_Records for processing_
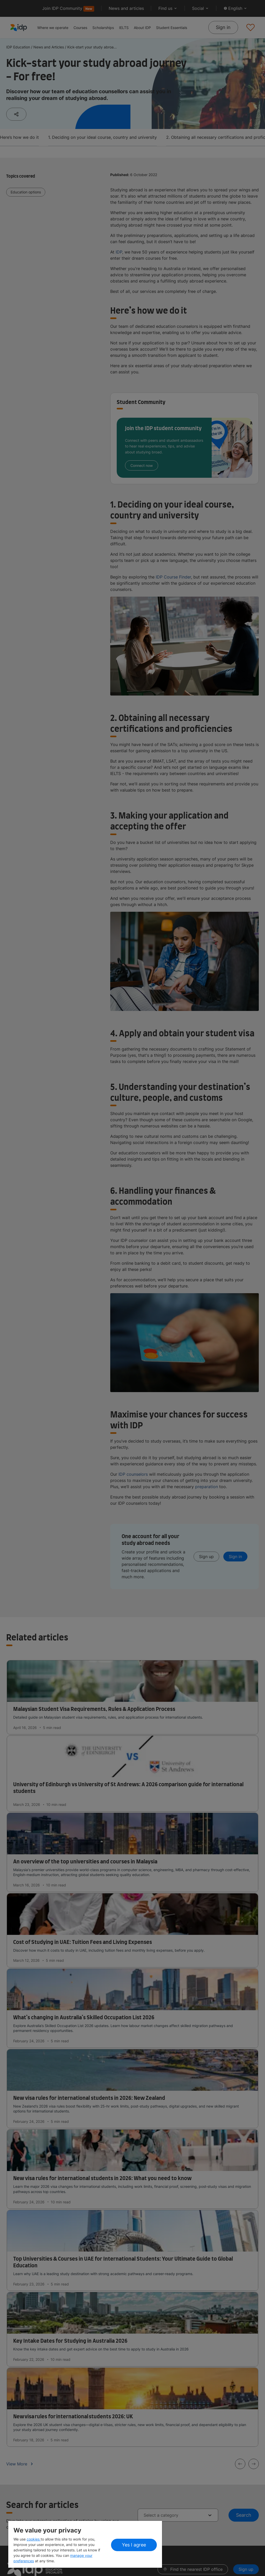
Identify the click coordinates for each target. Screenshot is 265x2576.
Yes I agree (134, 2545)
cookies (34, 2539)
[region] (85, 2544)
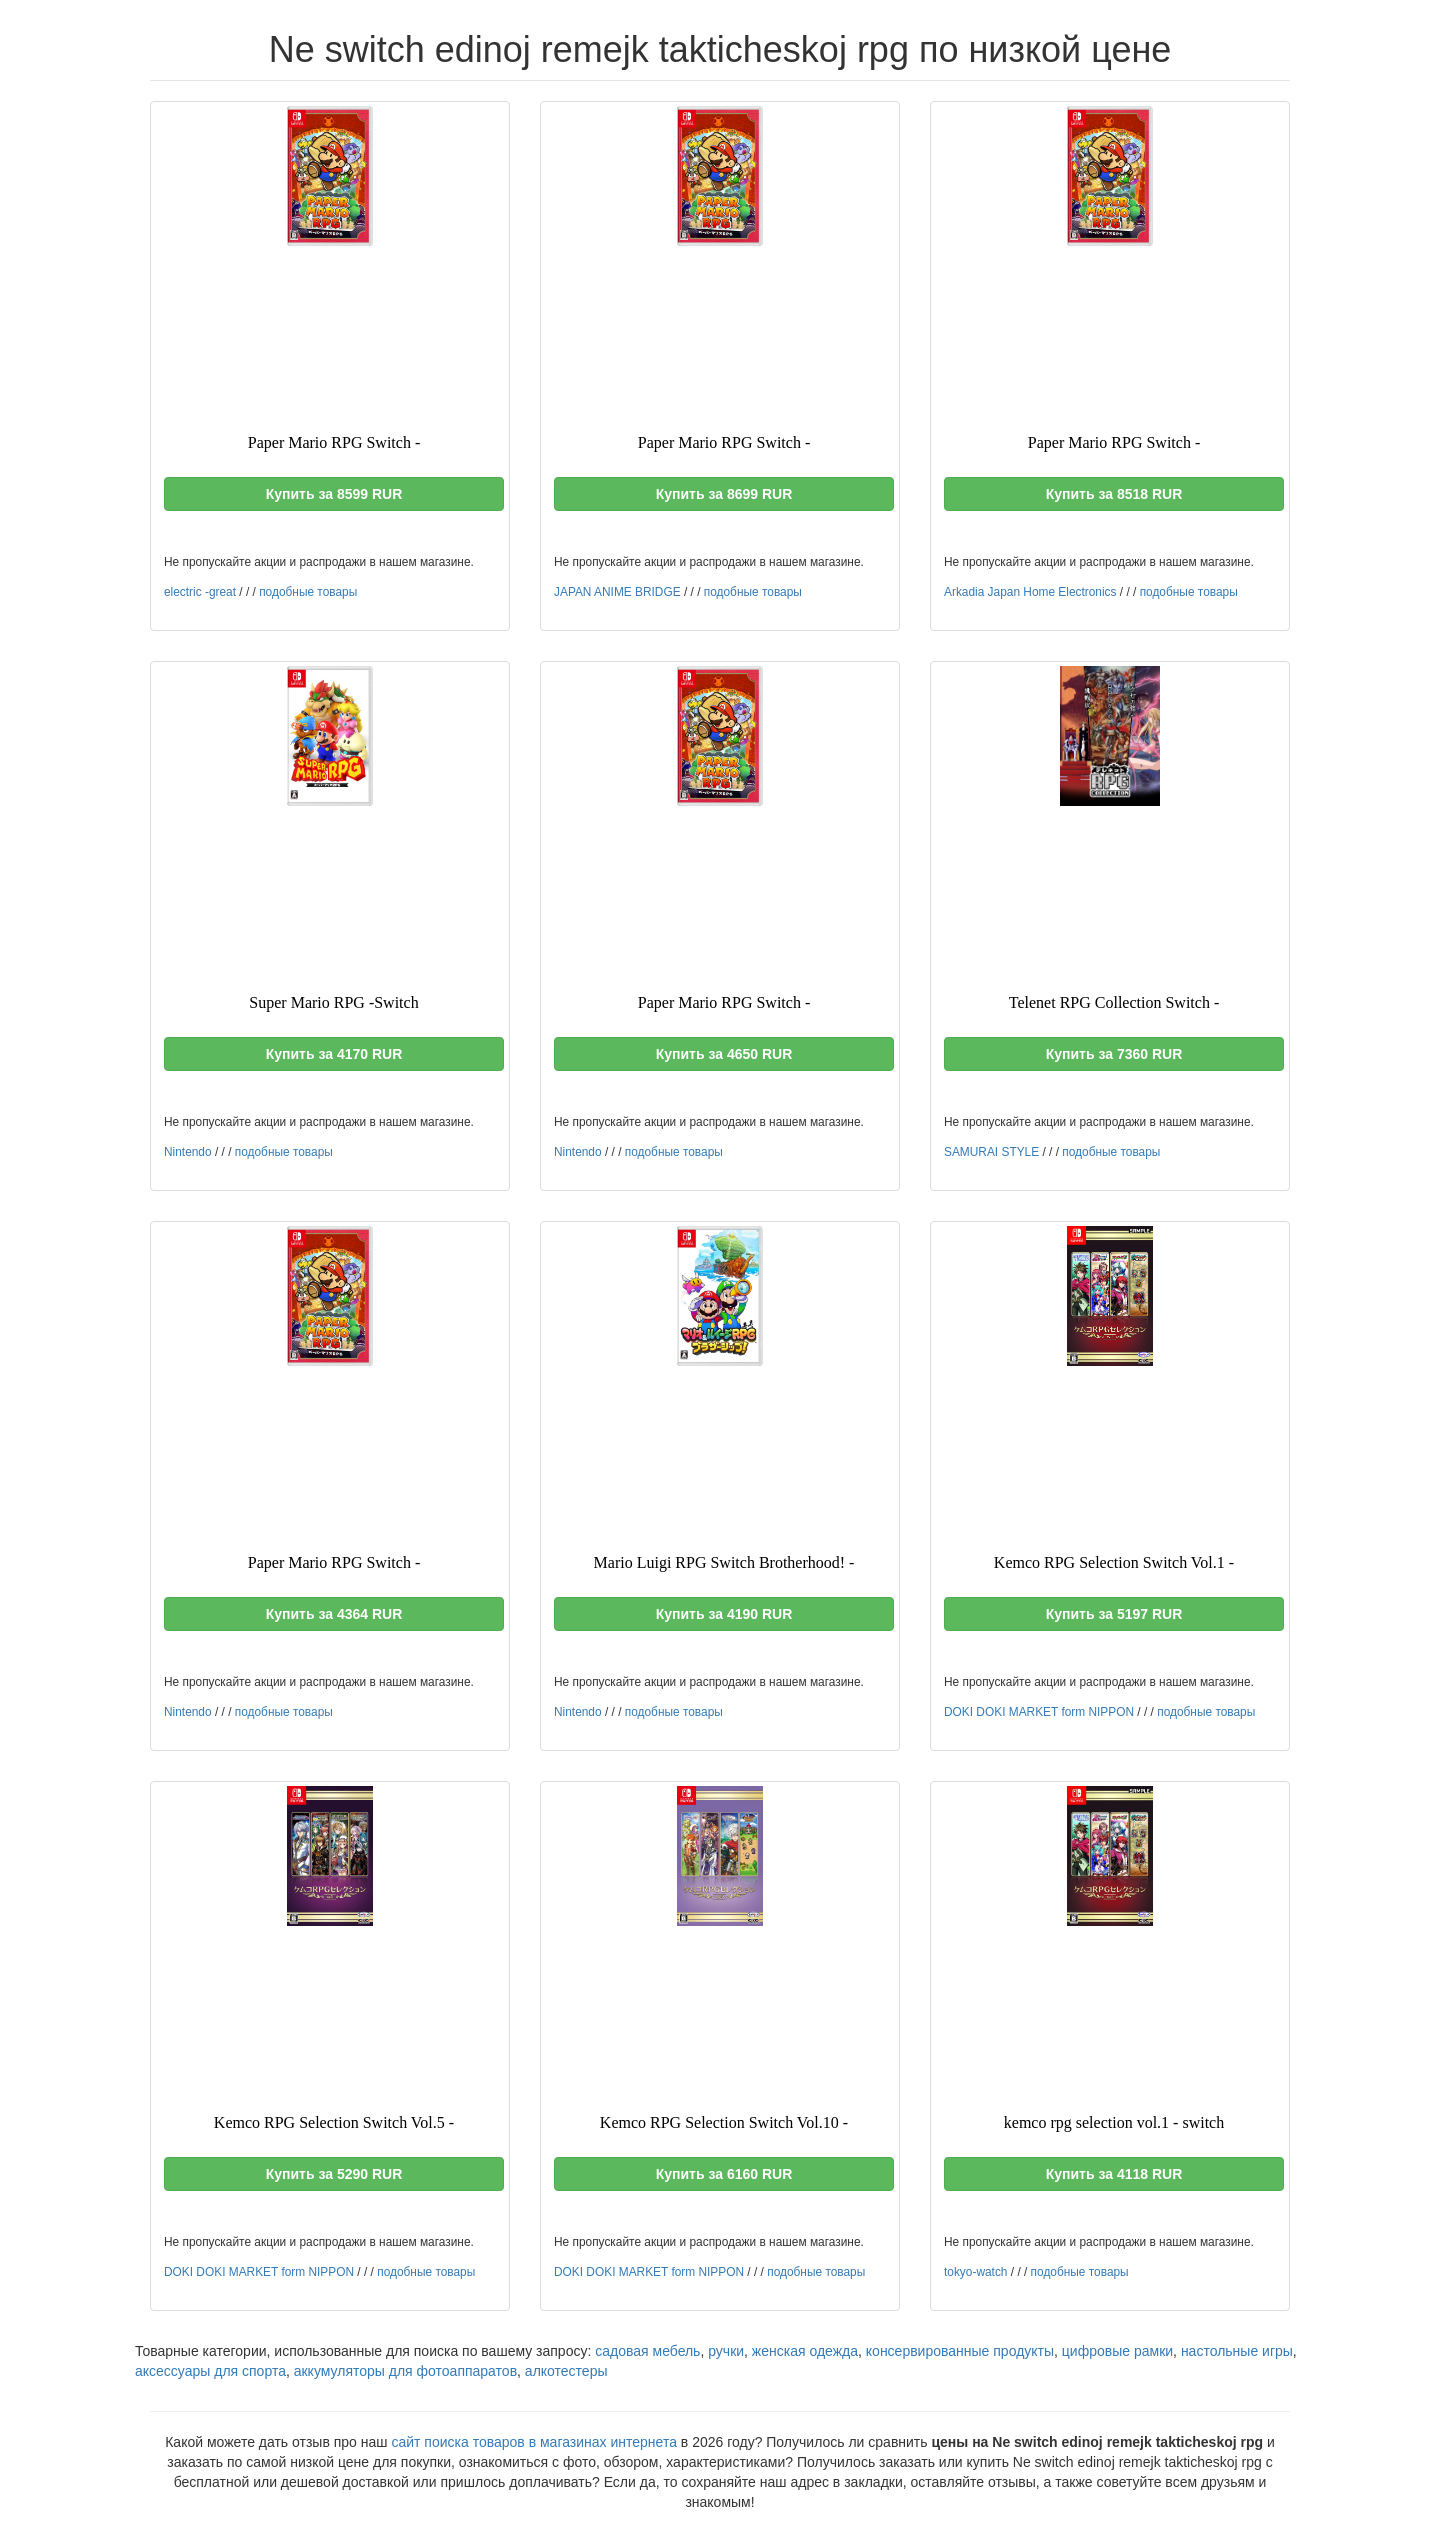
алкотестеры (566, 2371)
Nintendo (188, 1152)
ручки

_Task objective_
Express the lines of the records above as a numbered list, omitting blank lines and the pictures.

_Task output_
1. Identify the click coordinates for each target. Screenshot is 265x2576.
2. Yes I agree (134, 2545)
3. cookies (34, 2539)
4. [region] (85, 2544)
5. алкотестеры (566, 2371)
6. Nintendo (188, 1152)
7. ручки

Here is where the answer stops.